> _YOUR ASSIGNMENT_:
Without including any picture, return the complete set of records exactly.

-- SUPPLIED DATA follows --

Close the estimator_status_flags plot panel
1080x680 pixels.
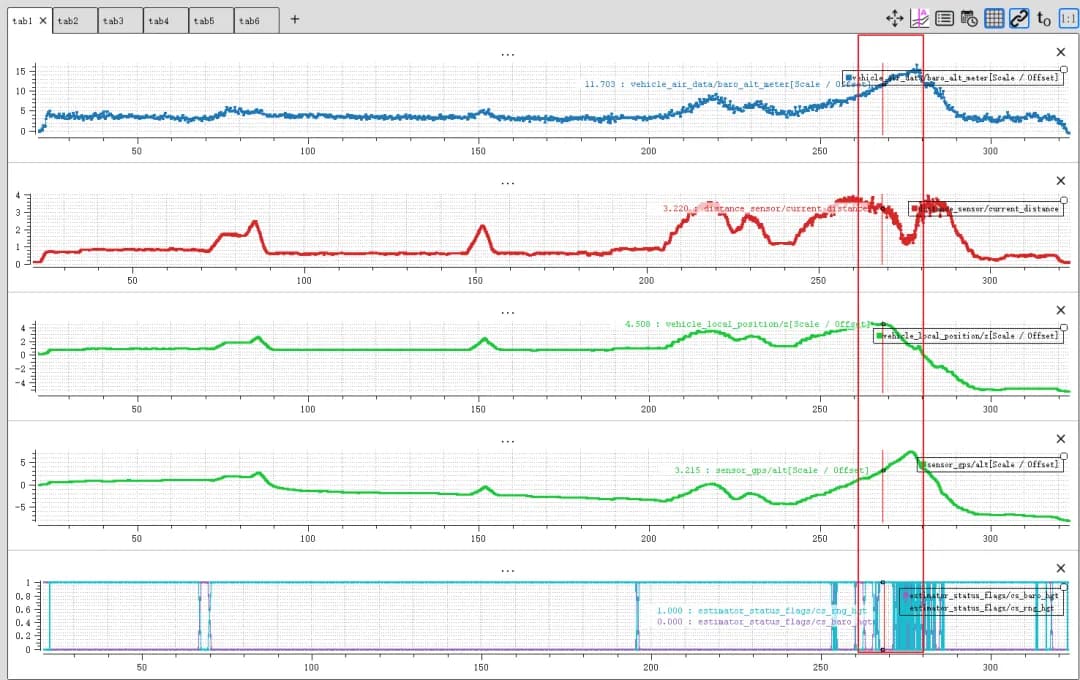coord(1061,568)
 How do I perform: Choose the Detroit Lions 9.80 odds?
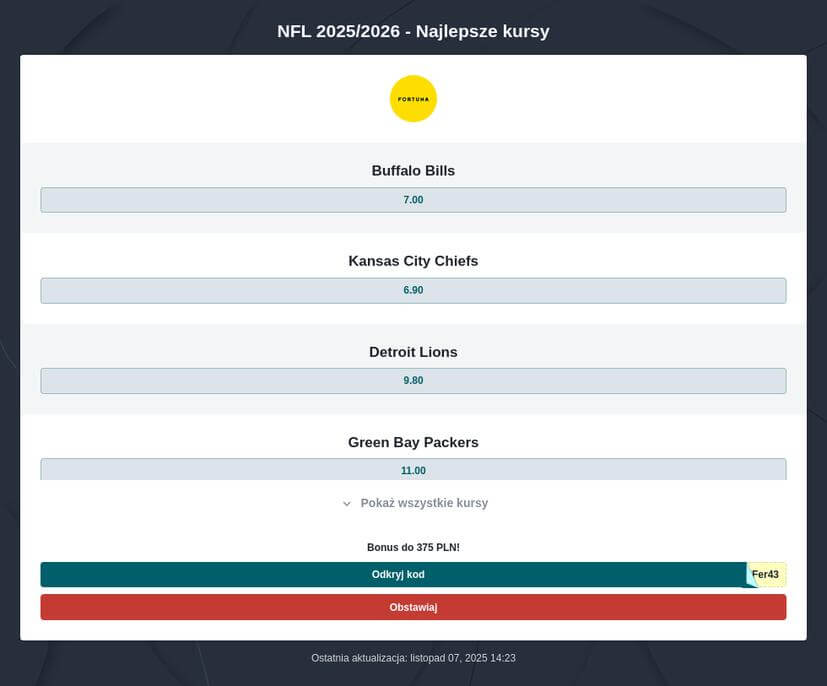(413, 381)
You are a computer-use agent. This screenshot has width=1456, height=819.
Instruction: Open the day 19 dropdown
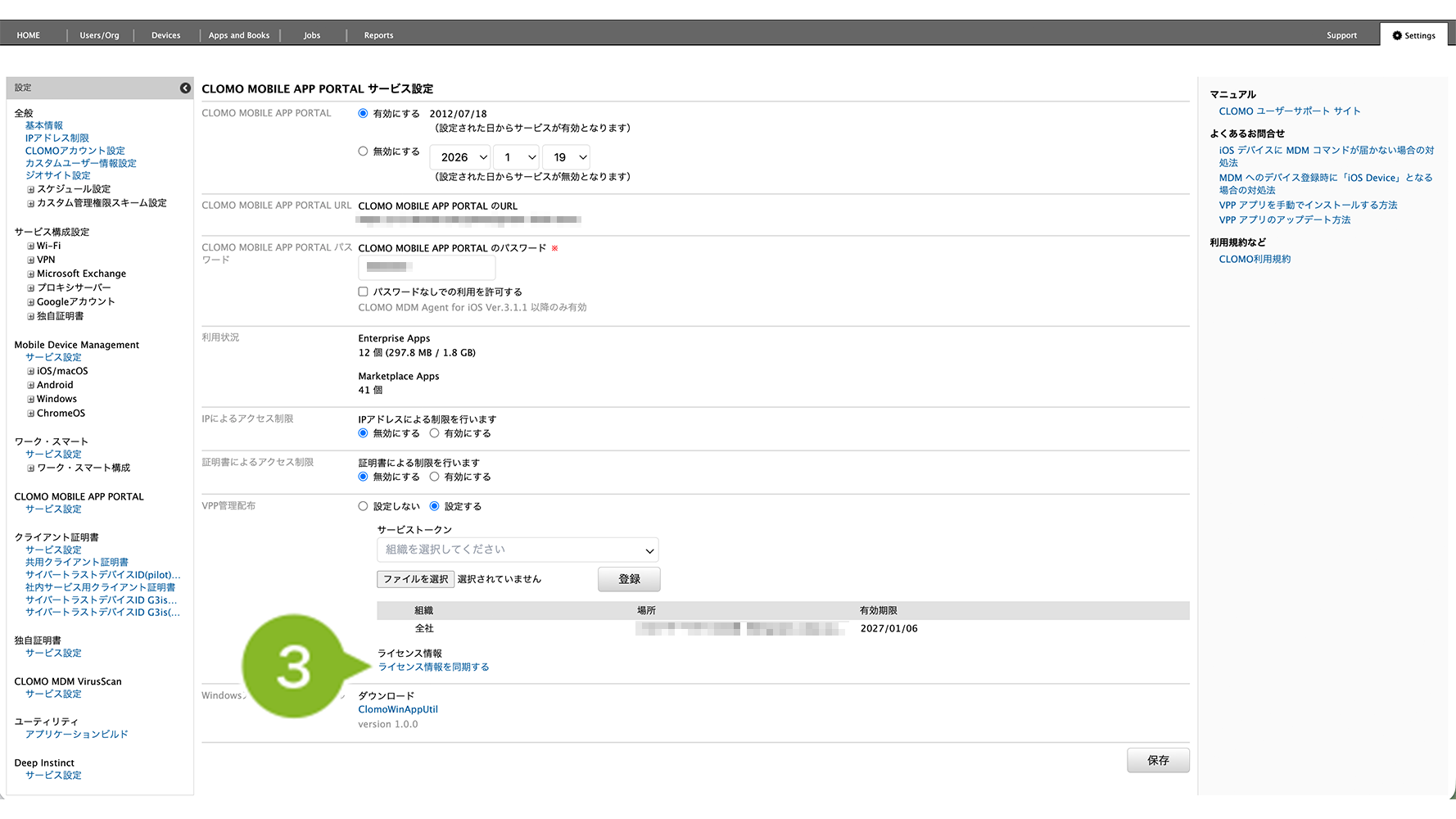click(x=567, y=157)
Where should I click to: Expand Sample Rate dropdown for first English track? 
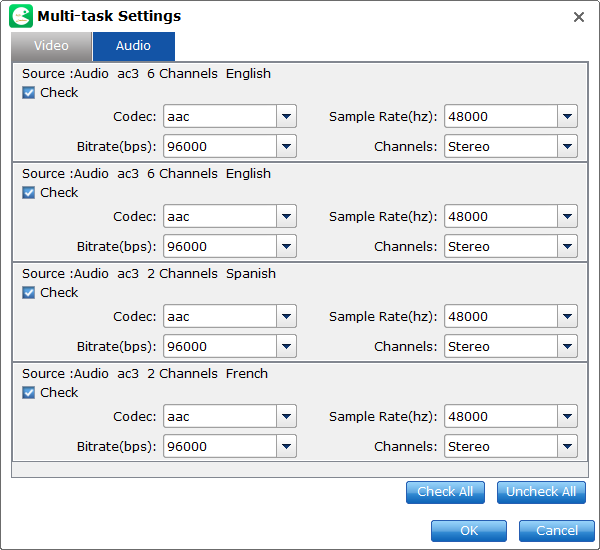click(567, 116)
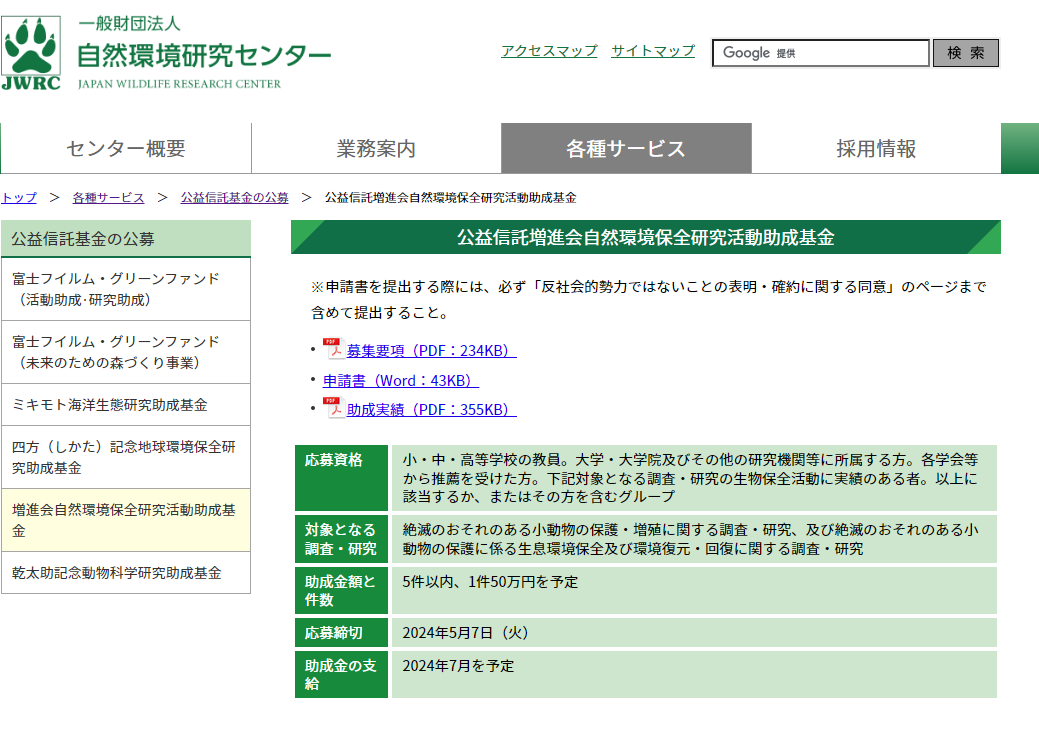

-- SUPPLIED DATA concluded --

> _SOLUTION_:
Close the estimator_status_flags plot panel
1080x680 pixels.
coord(1061,568)
 How do I perform: Choose the Detroit Lions 9.80 odds?
(413, 381)
You are a computer-use agent. This screenshot has width=1456, height=819.
Instruction: Open the day 19 dropdown
click(x=567, y=157)
Where should I click to: Expand Sample Rate dropdown for first English track? 
click(567, 116)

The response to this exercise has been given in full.